— Begin The input —

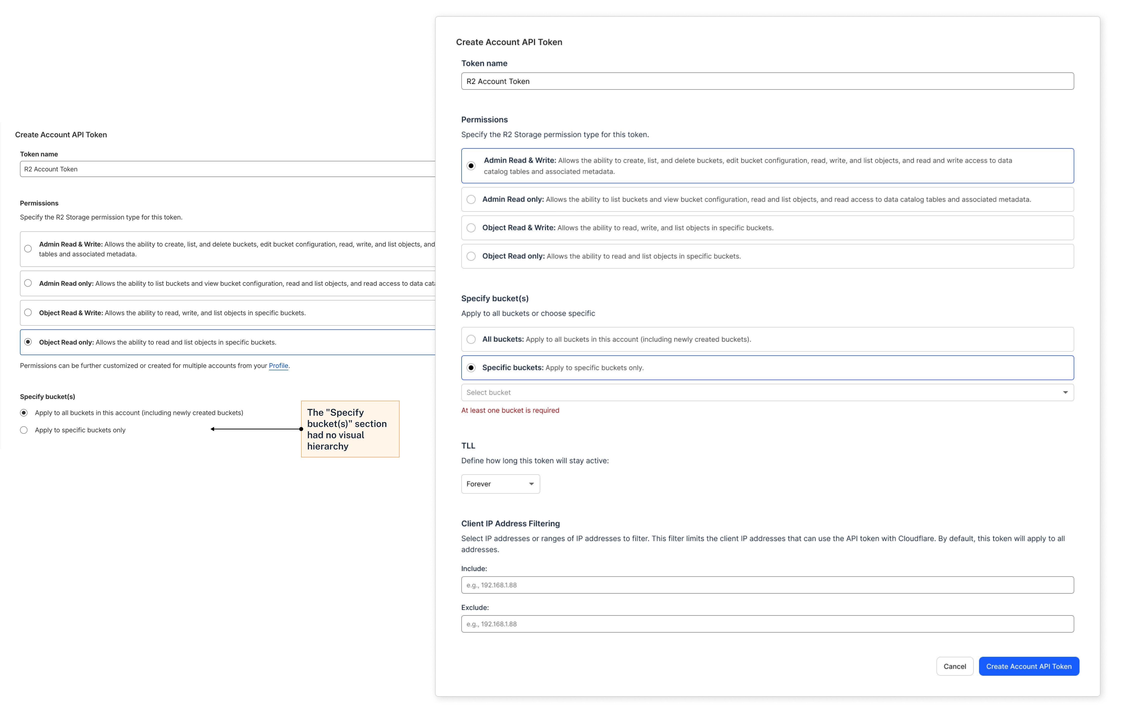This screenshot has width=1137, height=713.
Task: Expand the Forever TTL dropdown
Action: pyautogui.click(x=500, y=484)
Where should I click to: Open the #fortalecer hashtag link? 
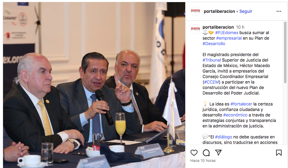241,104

— End The input —

Task to carry out =
Render every line of the items above as a numbered list, skipping blank lines. Leave the pictures out.

Expected answer =
1. This screenshot has width=1137, height=713.
2. Task: Expand the Forever TTL dropdown
3. Action: pyautogui.click(x=500, y=484)
4. Where should I click to: Open the #fortalecer hashtag link? 
5. 241,104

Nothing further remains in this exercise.